Experimental heat transfer analysis of Copper oxide nanofluids through a straight tube

Abstract

The presented research work focuses on forced convective heat transfer study carried out experimentally on metal oxide (copper oxide and magnesium oxide) based nanofluids under laminar flow regime inside a straight tube at constant wall temperature condition. Propylene glycol – water mixture in 60:40 weight ratio is used as base fluid in which a measured quantity of CuO/PG-W (0.3 and 0.7vol. %) is added to get working nano fluid. It is found from the obtained results that heat transfer co-efficient of the prepared nano fluid is significantly higher than its base fluid. Maximum rise in Nusselt number is observed for highest volume concentration. The observed hike in both Nusselt number and heat transfer coefficient probably resulted from the combined effect of increased effective thermal conductivity of nano fluid, existence of Brownian motion, and random collision between the fluid particles and nanoparticles.
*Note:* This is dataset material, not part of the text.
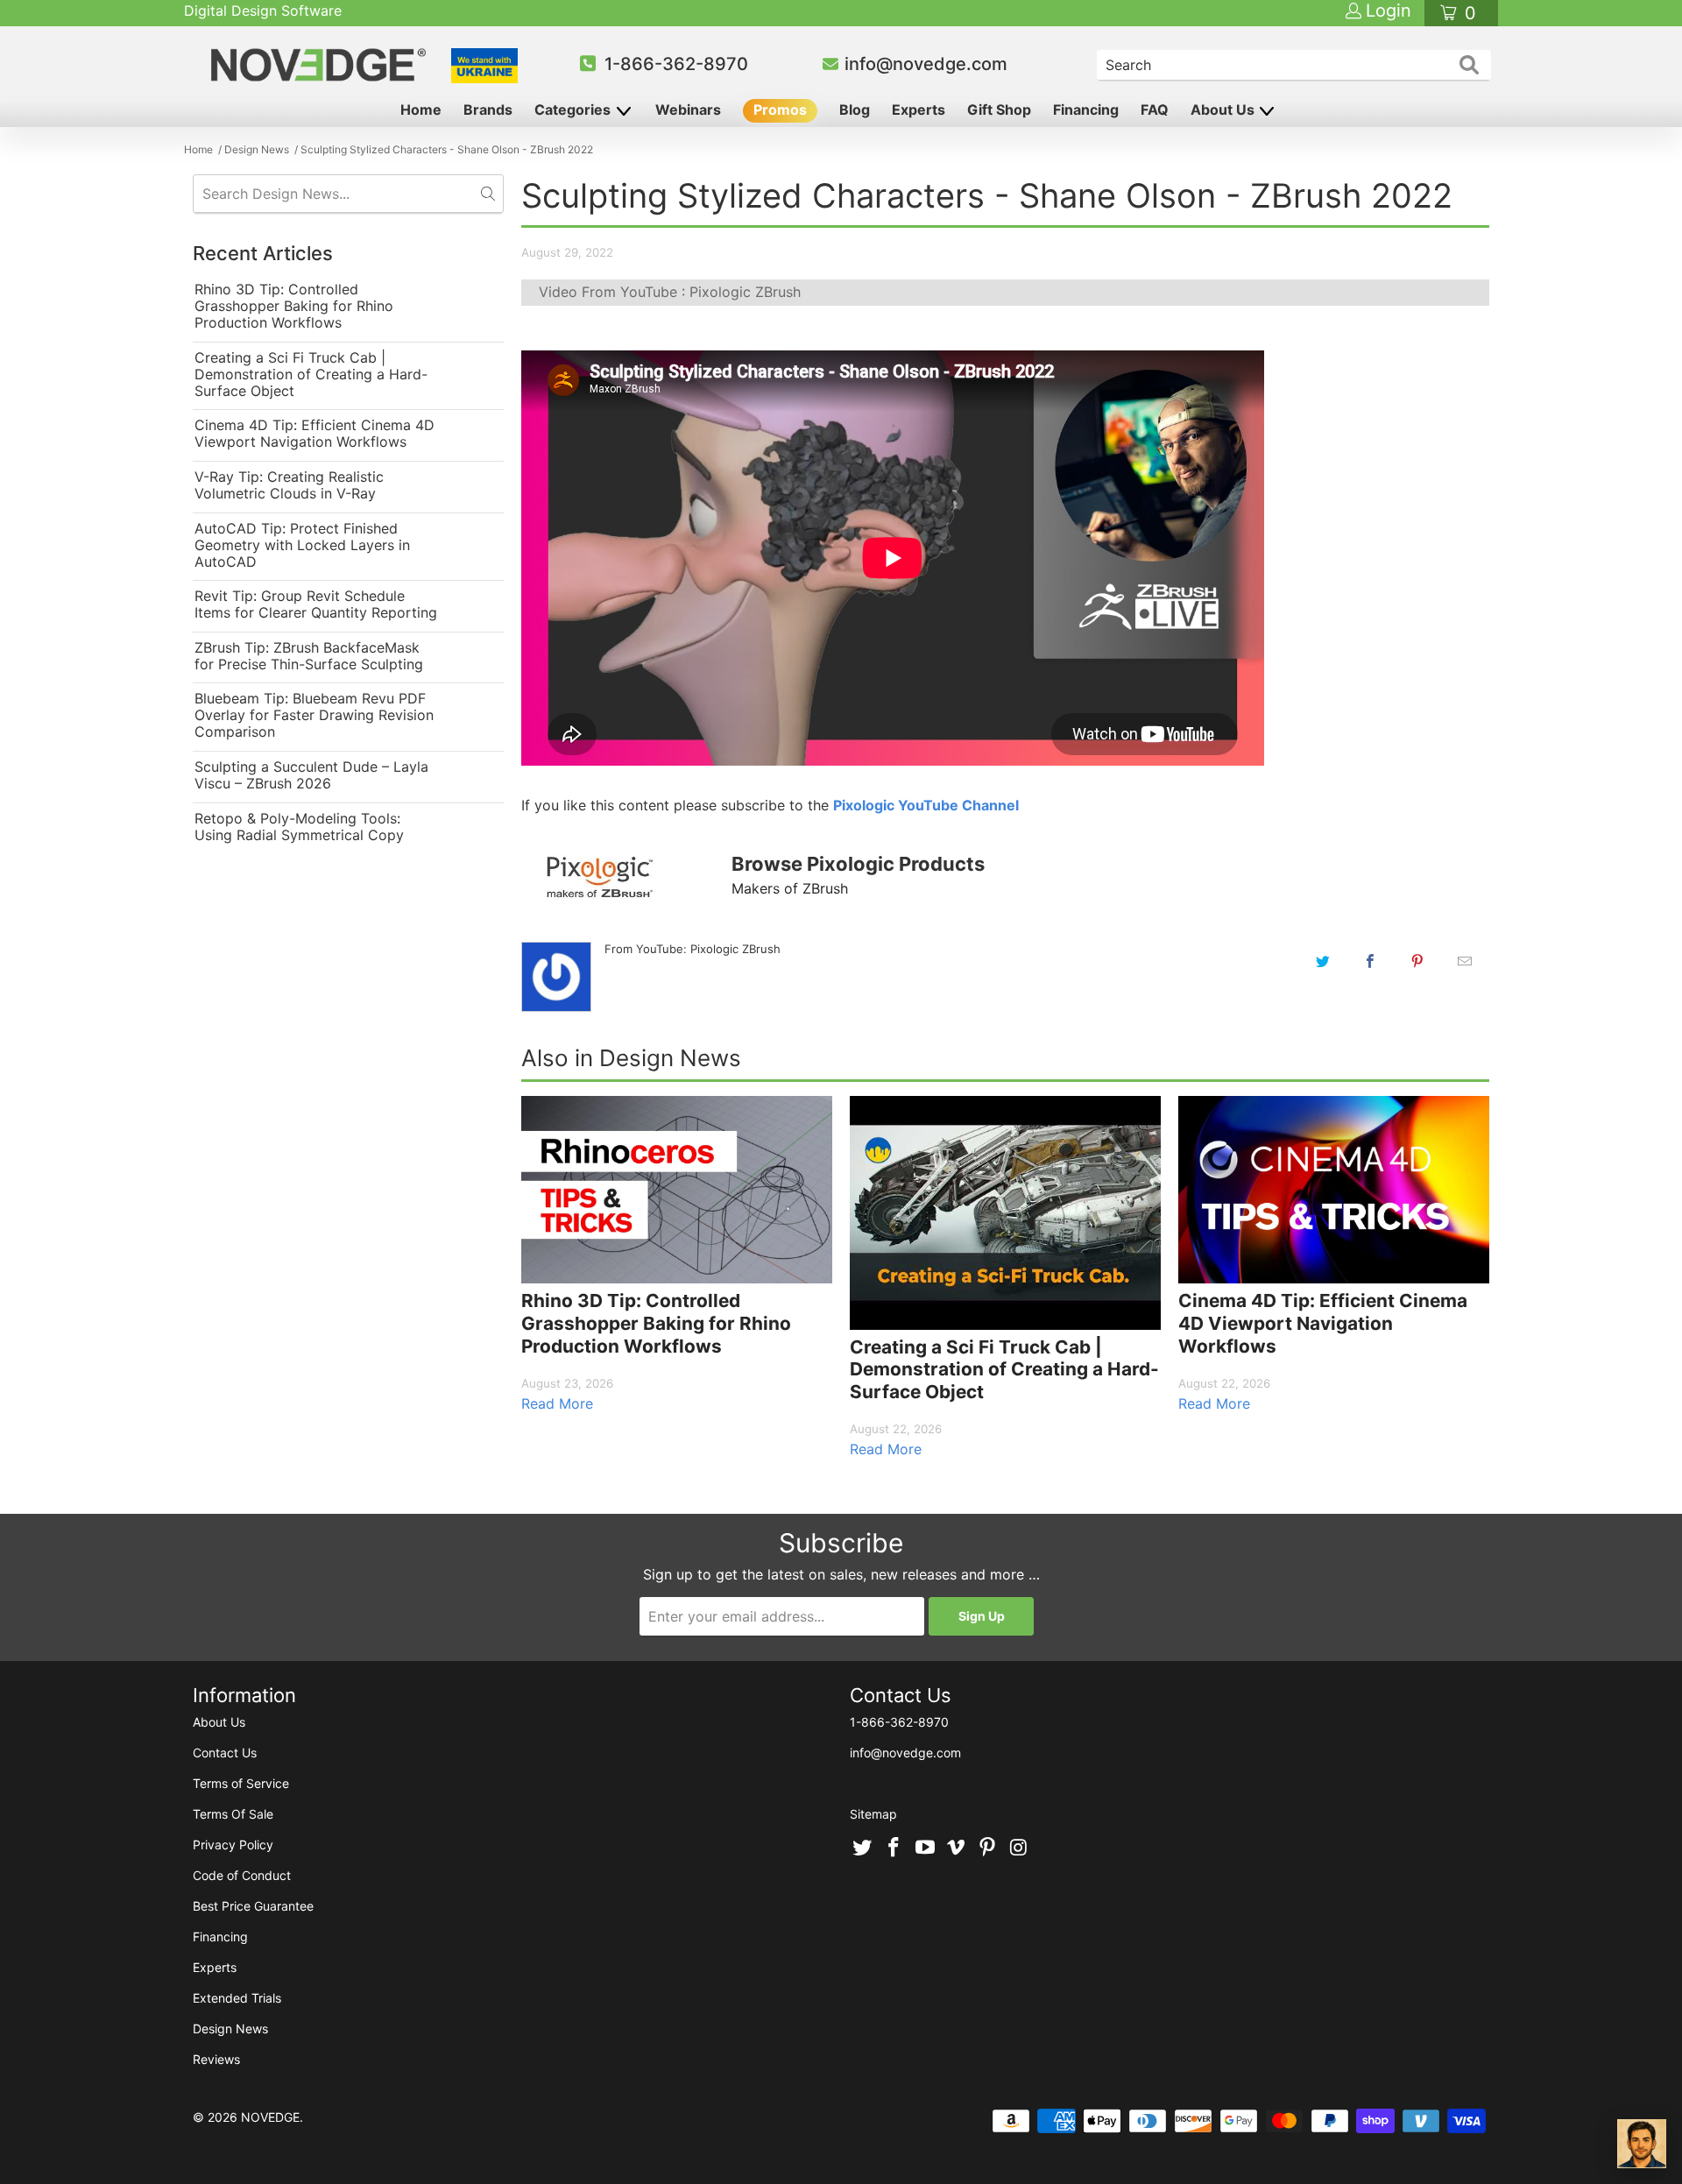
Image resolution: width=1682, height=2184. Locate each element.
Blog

From the observed data, empirical correlations are suggested for the prediction of Nusselt number for the above said nanofluids through straight tubes. Different statistical errors are also reported which account for ±8%. The presented experimental study and associated results would help to attain better understanding of the heat transfer behavior of copper oxide based nanofluids with numerous potential applications in the field of heat sinks and cooling of the electronic systems.